### What needs to be done
Scan the records for the string "button" and copy every line that holds it.

### Data
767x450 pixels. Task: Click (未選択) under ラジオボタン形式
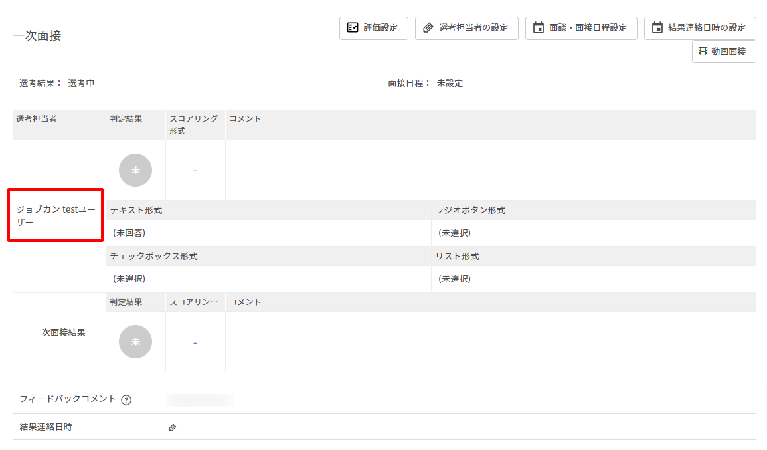point(455,233)
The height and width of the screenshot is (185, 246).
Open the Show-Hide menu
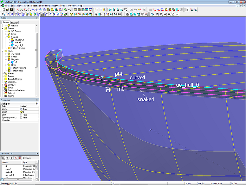tap(44, 6)
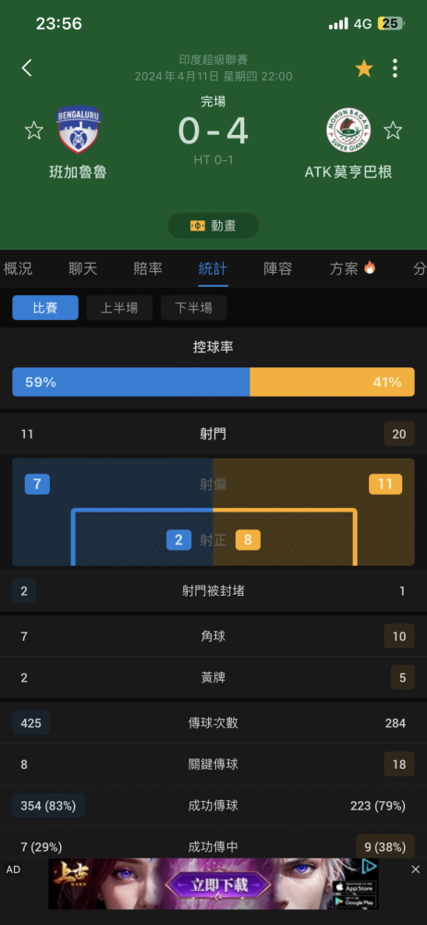Select the 下半場 second-half filter
Screen dimensions: 427x925
pyautogui.click(x=193, y=308)
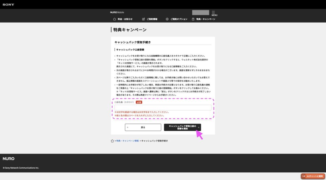Follow the 特典・キャンペーン情報 breadcrumb link
Screen dimensions: 326x180
coord(127,141)
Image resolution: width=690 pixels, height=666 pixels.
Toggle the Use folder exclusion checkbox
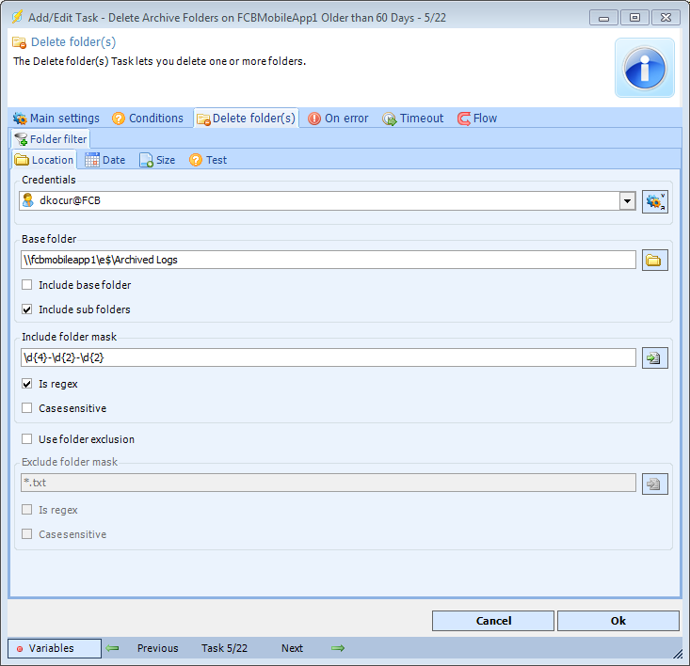[27, 439]
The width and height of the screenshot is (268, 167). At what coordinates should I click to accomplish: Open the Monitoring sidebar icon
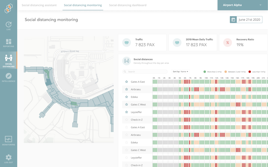(x=8, y=140)
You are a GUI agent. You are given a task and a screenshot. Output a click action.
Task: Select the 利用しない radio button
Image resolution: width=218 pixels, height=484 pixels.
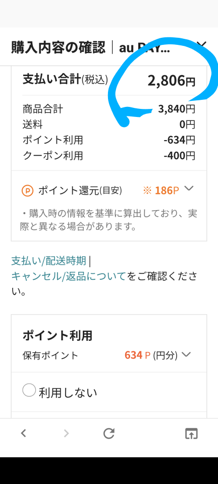pyautogui.click(x=29, y=390)
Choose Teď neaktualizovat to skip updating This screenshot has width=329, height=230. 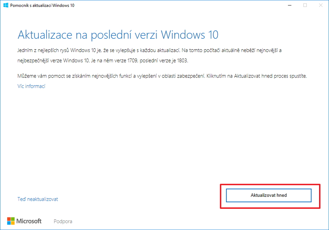pos(38,199)
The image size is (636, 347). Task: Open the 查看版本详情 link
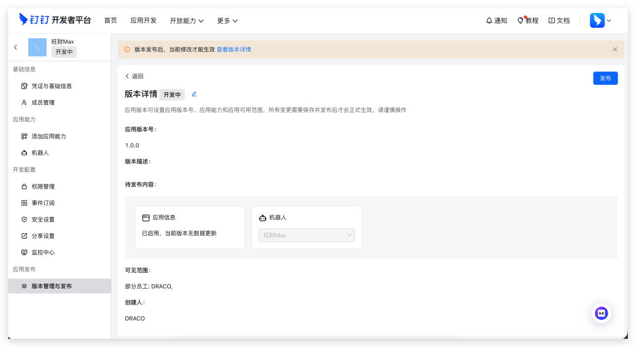pyautogui.click(x=234, y=49)
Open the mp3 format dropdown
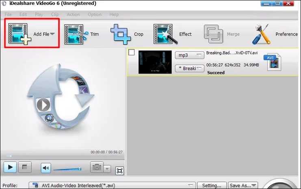Viewport: 301px width, 189px height. [x=189, y=55]
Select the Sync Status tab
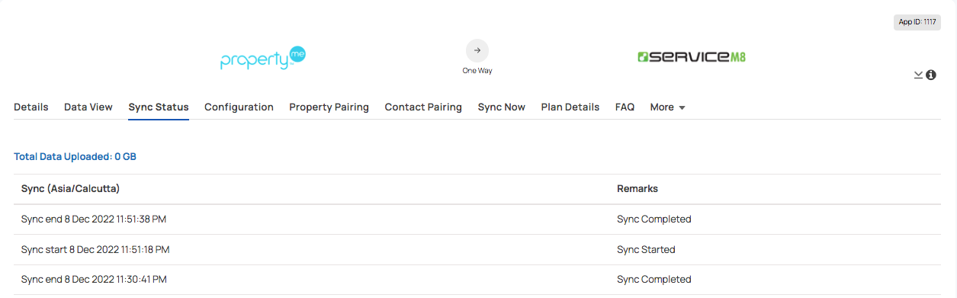 (159, 107)
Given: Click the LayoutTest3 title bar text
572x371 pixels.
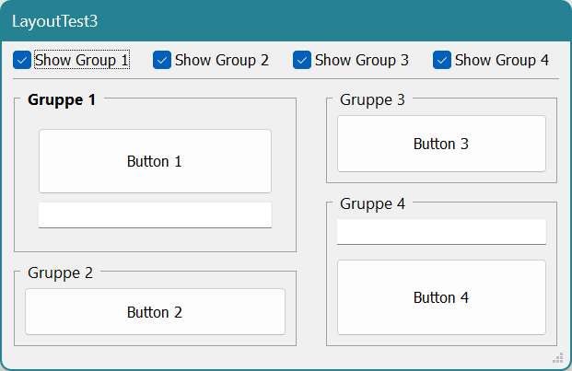Looking at the screenshot, I should click(55, 21).
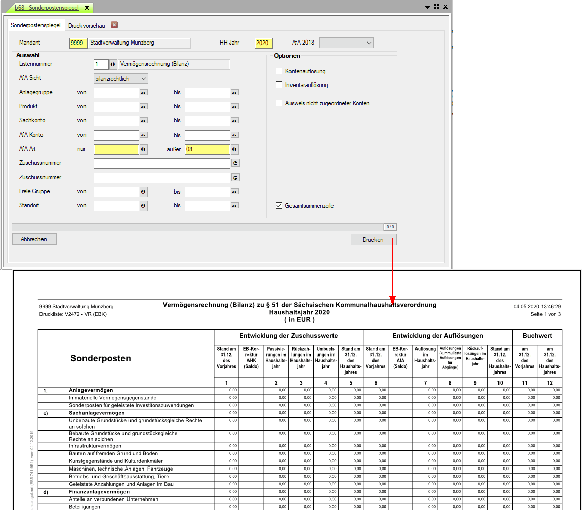
Task: Enable Inventarauflösung option
Action: (279, 85)
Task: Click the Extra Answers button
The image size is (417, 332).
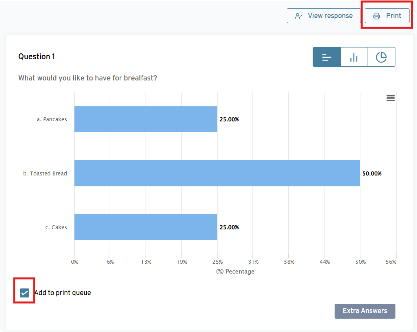Action: tap(365, 311)
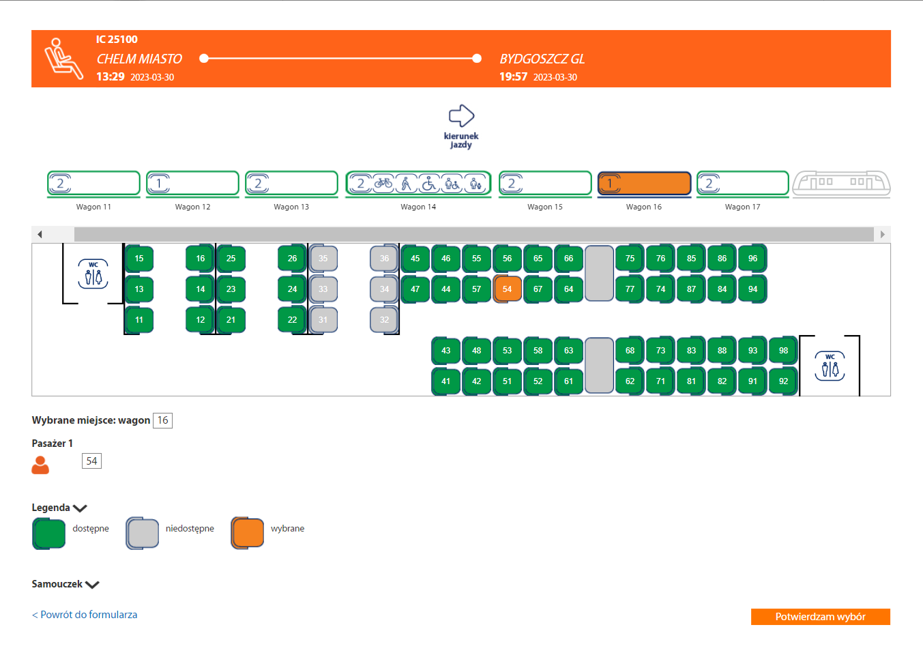Click the seated passenger icon in header

pos(63,59)
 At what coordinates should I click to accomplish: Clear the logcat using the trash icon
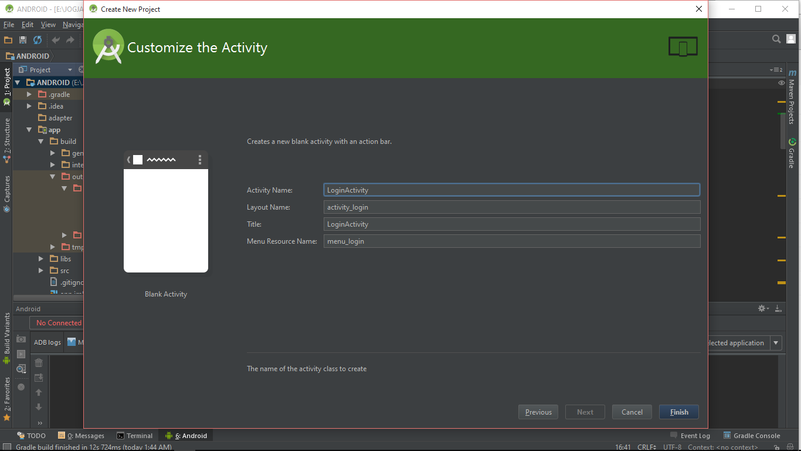point(39,362)
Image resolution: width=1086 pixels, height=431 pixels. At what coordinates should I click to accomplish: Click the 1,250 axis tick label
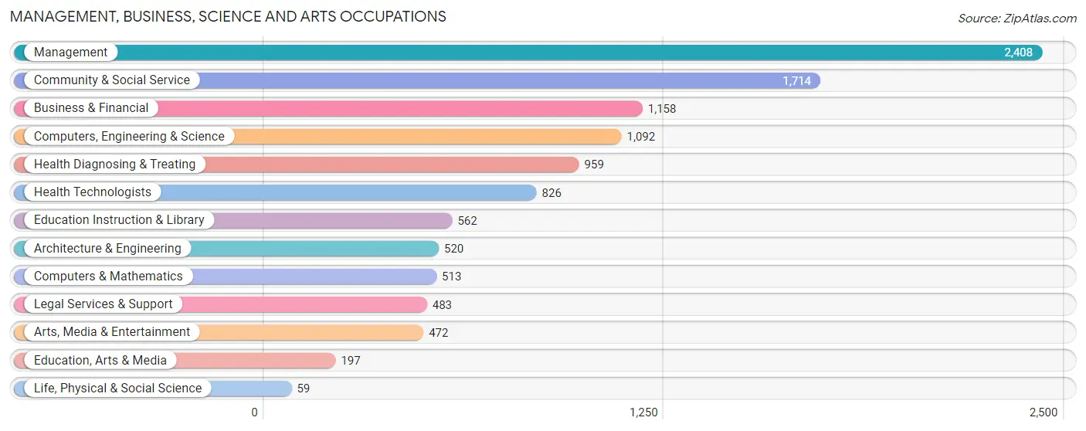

### Worked solution
Task: Select the 利用しない radio button
Task: Click the Extra Answers button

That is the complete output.